The "one million writes per second" for Cassandra has been written about before (in this case, on AWS): http://techblog.netflix.com/2011/11/benchmarking-cassandra-s...

2 comments

It is worth noting GCE is more expensive now that AWS was back in 2011.

According to Netflix article the AWS experiment did run at a cost $561 per 2h, that is ~$280 per hour. Perhaps they were not utilized the cluster fully in those 2h in which case we should multiply the 1h test that performed 500k inserts per second, in that case the cost would be $182*2 = ~$365 per 1h.

GCE test did run at the cost of $330 per hour. Give or take few dollars difference if anything it's surprising GCE can do at roughly the same cost what AWS was capable of 2+ years ago.

Saying all that GCE guys did a great effort. I wonder though how much speed you can squeeze from AWS and at what cost now when AWS is sporting SSD disks.

Hi, The cost we published includes the time to setup the whole cluster, warm up the data nodes, and run for 5 minutes at 1M per second.
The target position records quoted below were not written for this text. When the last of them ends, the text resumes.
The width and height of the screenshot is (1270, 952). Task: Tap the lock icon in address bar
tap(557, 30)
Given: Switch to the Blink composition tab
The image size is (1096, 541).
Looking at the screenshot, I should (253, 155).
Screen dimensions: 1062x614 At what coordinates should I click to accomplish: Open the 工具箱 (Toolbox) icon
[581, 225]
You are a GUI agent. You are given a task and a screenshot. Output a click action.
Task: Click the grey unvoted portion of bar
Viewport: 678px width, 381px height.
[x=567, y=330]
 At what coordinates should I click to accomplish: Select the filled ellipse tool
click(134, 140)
Our run rate is $281 per hour, which is the same as AWS a couple of years back. What changed is that we are using quorum commit, the data is encrypted at rest, we have very low tail latency, and we look at all samples when computing that.
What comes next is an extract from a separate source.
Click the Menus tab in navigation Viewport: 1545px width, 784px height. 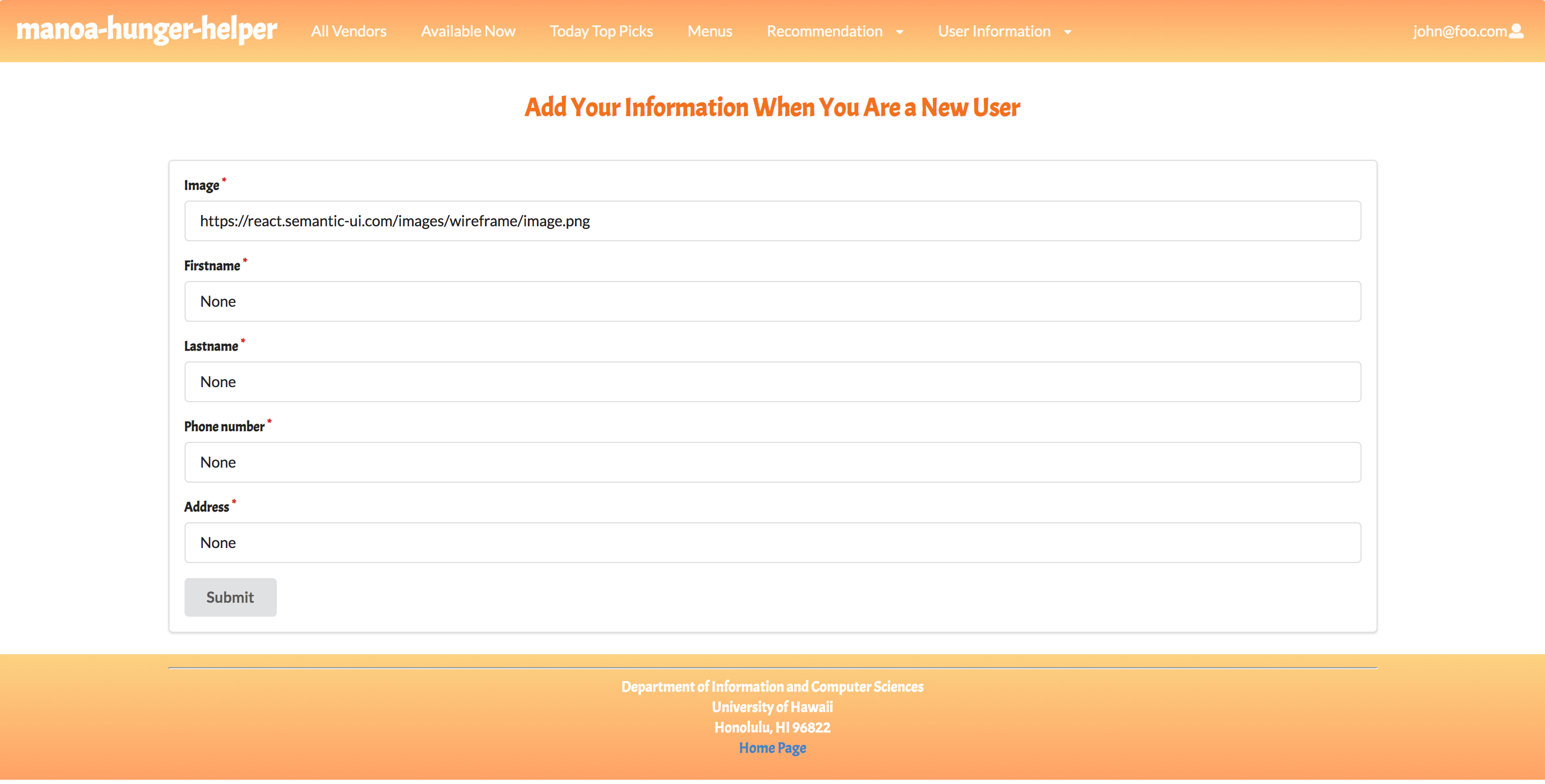709,30

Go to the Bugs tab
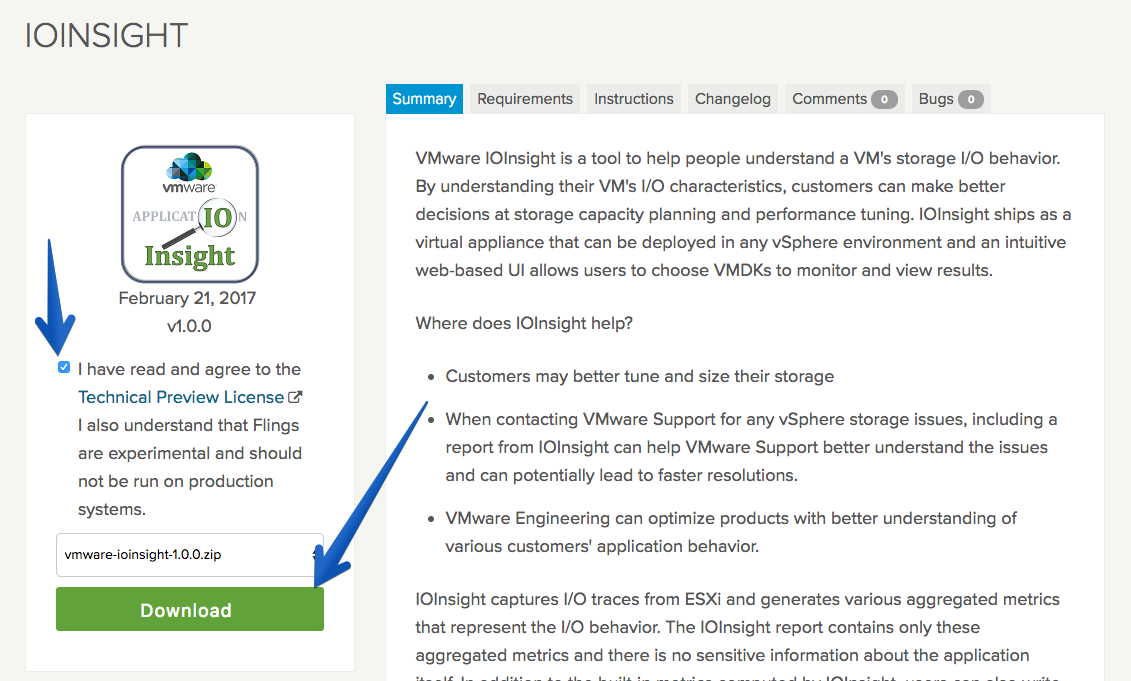pos(951,99)
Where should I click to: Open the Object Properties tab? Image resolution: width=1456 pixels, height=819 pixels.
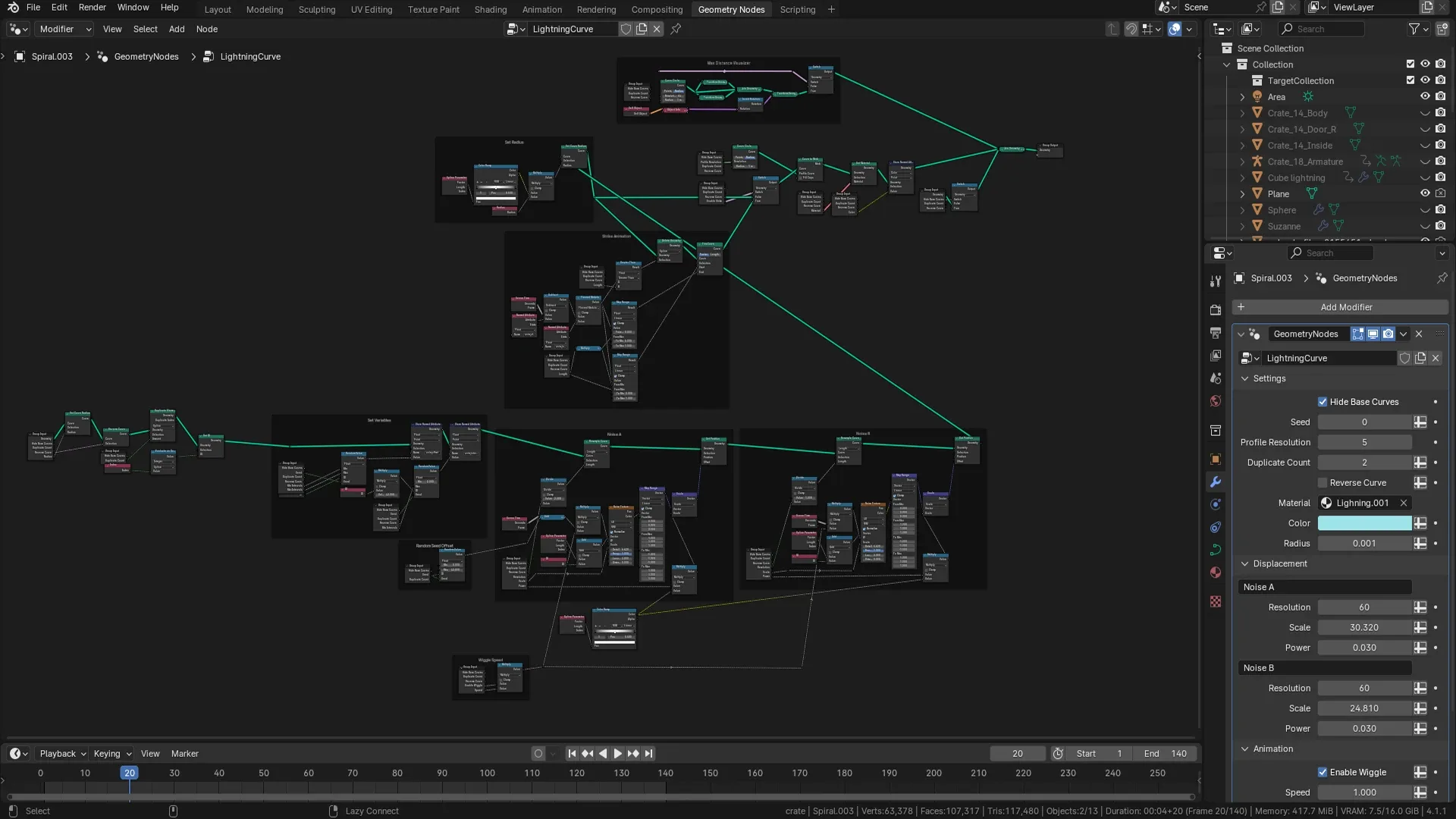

Computing our price is easier because we do not charge per access.

Here is the formula for our run rate:

30 loaders (n1-highcpu-8) at $0.522 per hour: 248.7

300 nodes (n1-standard-8) at $0.829 per hour: 15.66

300 1TB PDs that run at 0.055555556/hour: 16.67 Total: 281.03

But keep an eye on us. This is for today prices.

That post doesn't mention anything about tail latency, while the GCE thing does point to P95 latency < 100ms consistently, which is nice.
I wrote the test - Yep. Tail latency is one of the key things here. And I took 100% of all samples, as opposed to the middle 80% the tool usually reports.
What was the network utilization during the test? If these machines were lightly loaded (< 30% utilized) then the tail latency isn't surprising. :)
Network average utilization was low by design. Keeping it steady was more important than low, though, and harder too.
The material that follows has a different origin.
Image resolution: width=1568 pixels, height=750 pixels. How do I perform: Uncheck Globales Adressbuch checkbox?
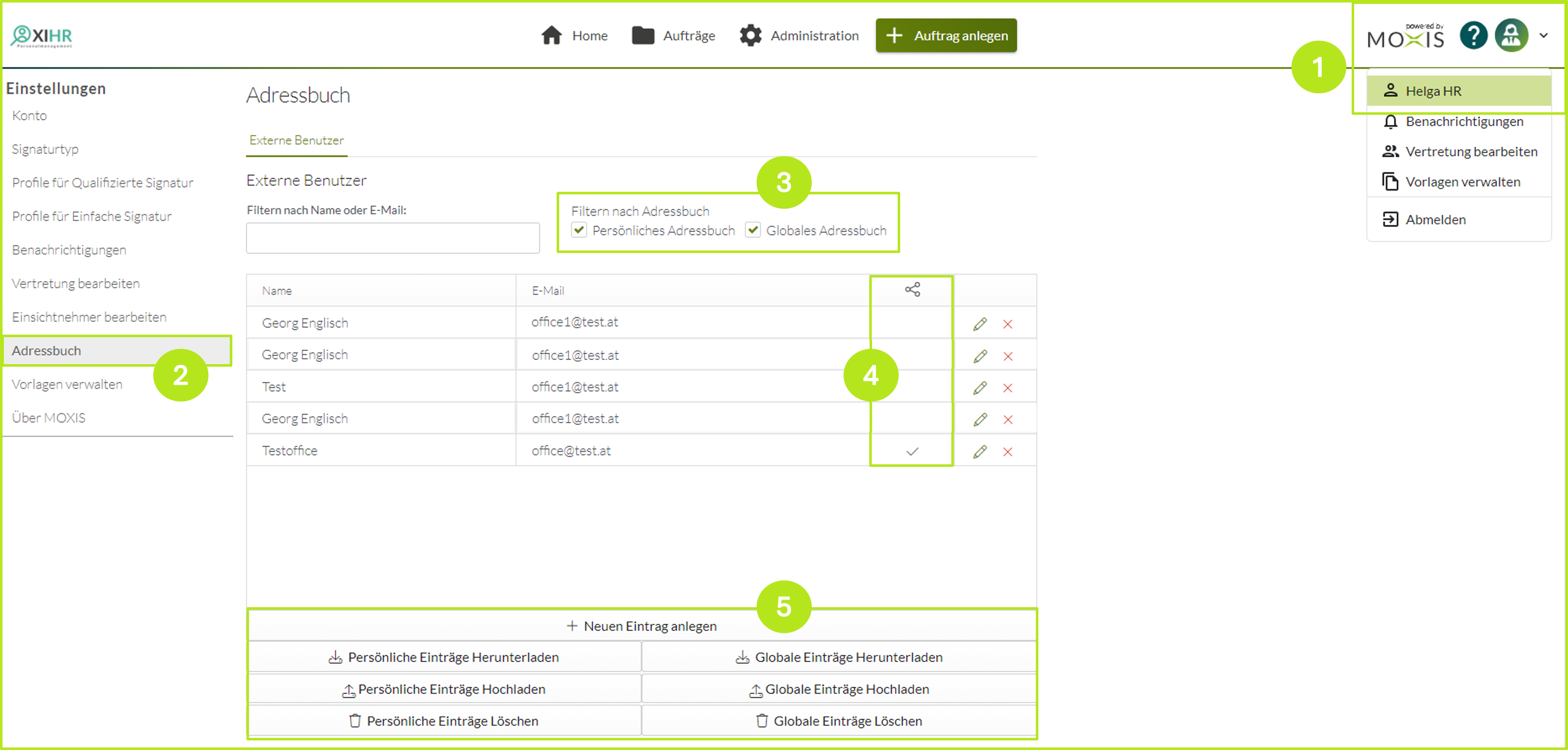tap(753, 230)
Latency spikes come from Cassandra flushing data to disk (large sequential IO), Java garbage collection and heap resize, and page faults during compactions (random reads).

What I did to even traffic out was to enable trickle_fsync and size the flushes, set Java's max and min heap sizes, as well as to tune the Java heap ergonomics. I treated random reads as a fact of life - I did nothing to tune that.

Doesn't GCE run on the same (physical, not logical) network as the rest of Google's production systems? If so, which I believe is the case, how can you control for network utilization?